▸ **WRITTEN REQUEST**:
Duplicate the records word for word, starting with the line that contains "The image size" and going on through the end of the records. Leave out the pictures.
━━━ SUPPLIED RECORDS ━━━
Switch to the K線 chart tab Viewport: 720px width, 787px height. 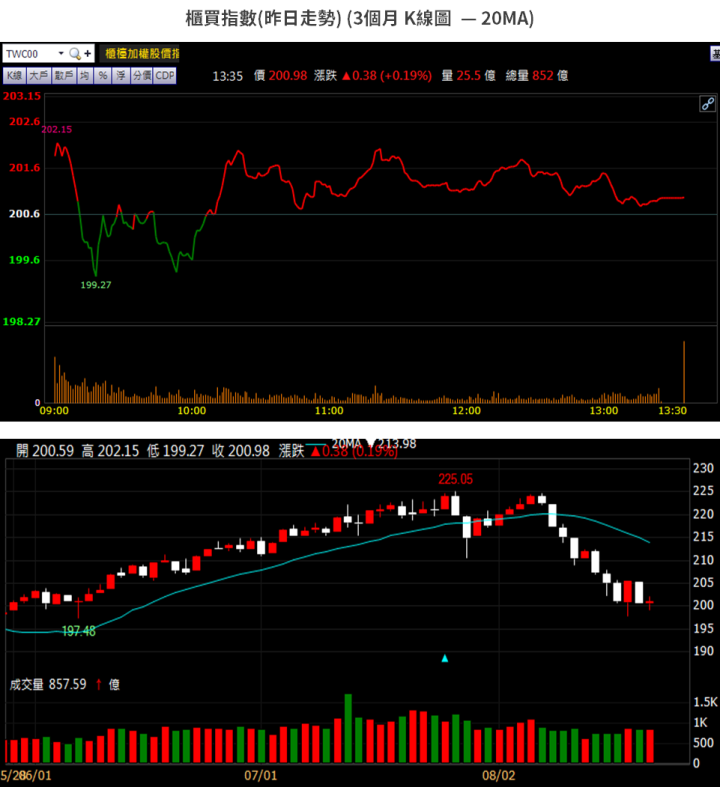coord(14,76)
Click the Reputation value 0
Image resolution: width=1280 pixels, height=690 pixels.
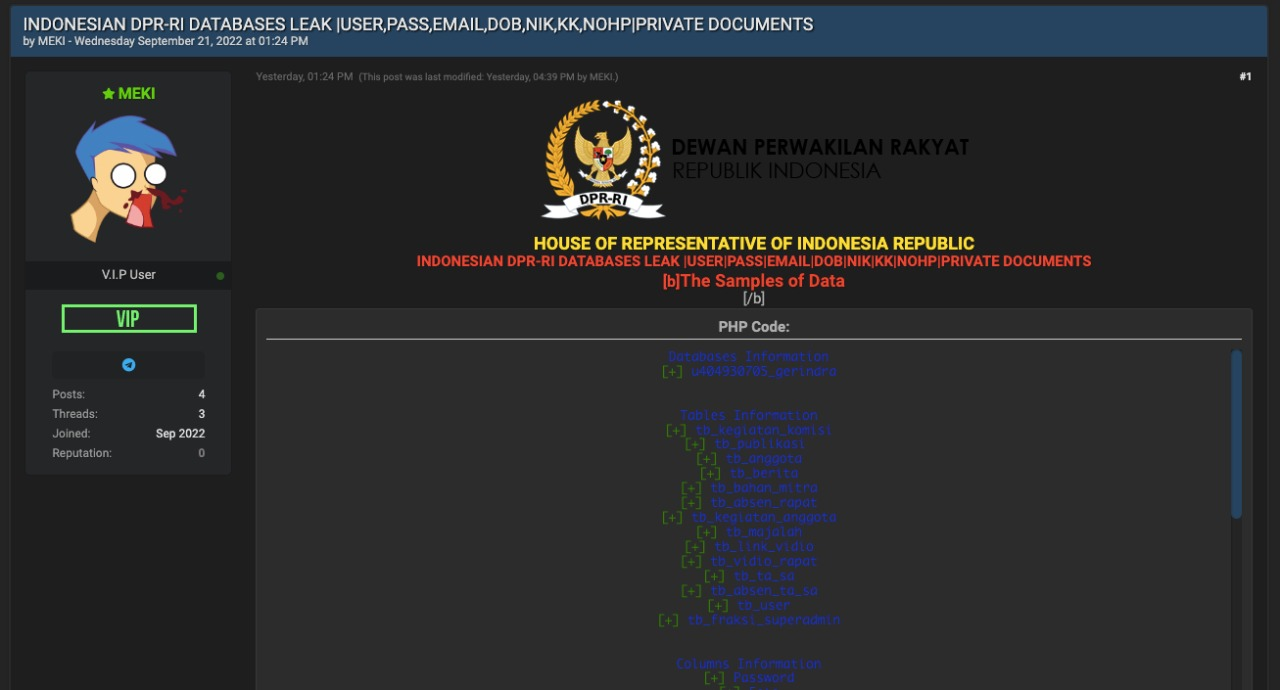[x=201, y=453]
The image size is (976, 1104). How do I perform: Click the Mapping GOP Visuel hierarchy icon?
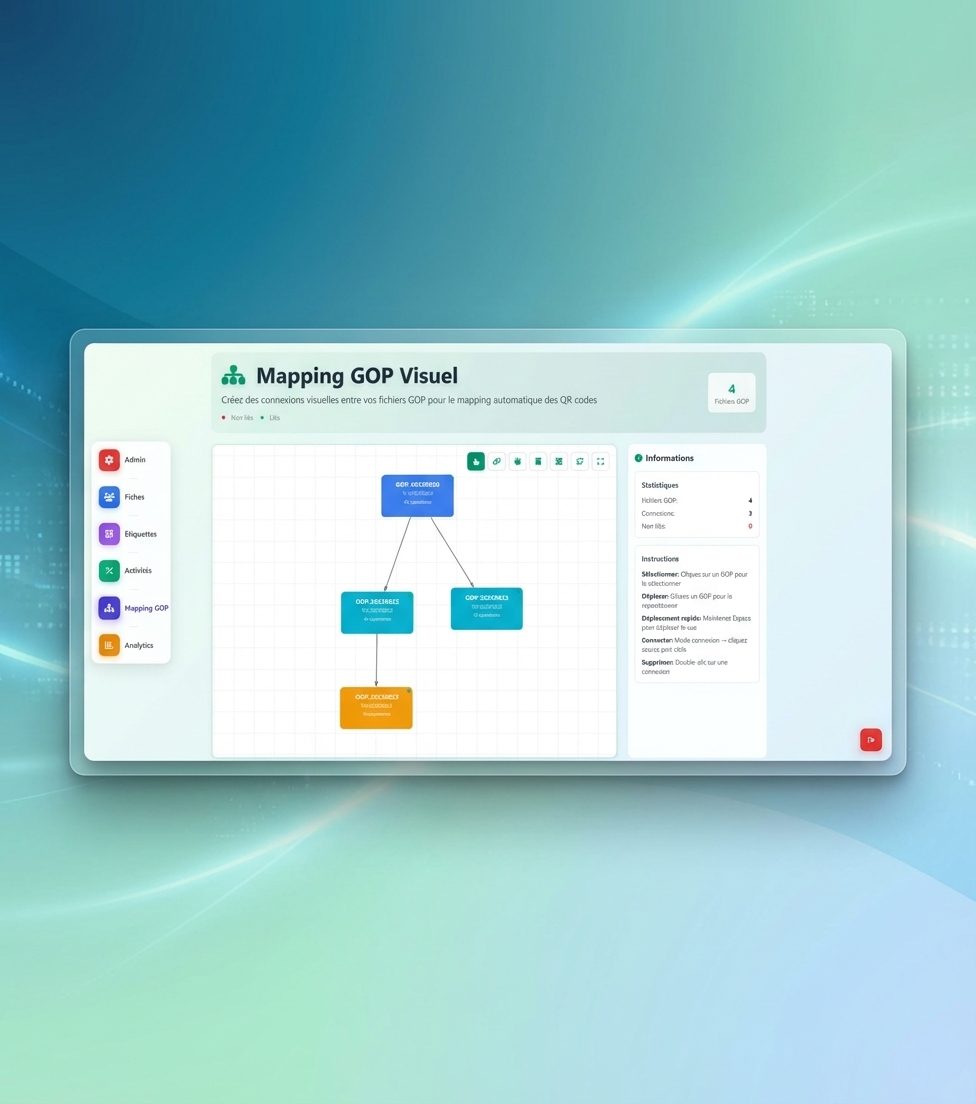tap(233, 376)
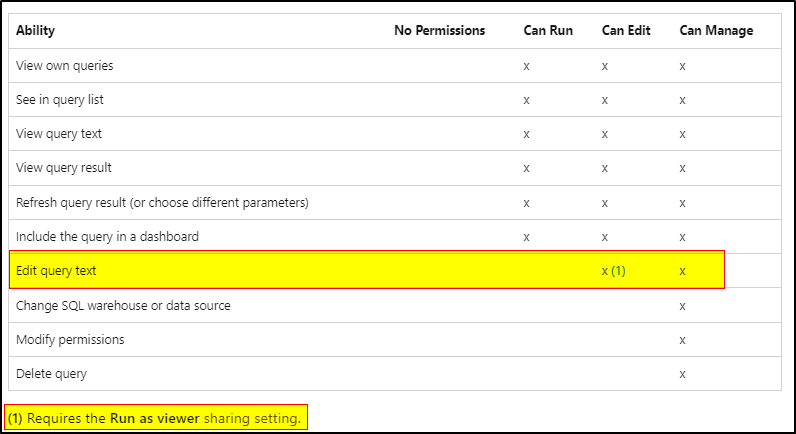Image resolution: width=796 pixels, height=434 pixels.
Task: Click the Run as viewer footnote text
Action: pyautogui.click(x=155, y=418)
━━━
▸ **RIGHT ANSWER**:
The image size is (976, 1104). How do I perform: Click the Mapping GOP Visuel hierarchy icon?
tap(233, 376)
Image resolution: width=796 pixels, height=434 pixels.
Task: Click the Run as viewer footnote text
Action: pyautogui.click(x=155, y=418)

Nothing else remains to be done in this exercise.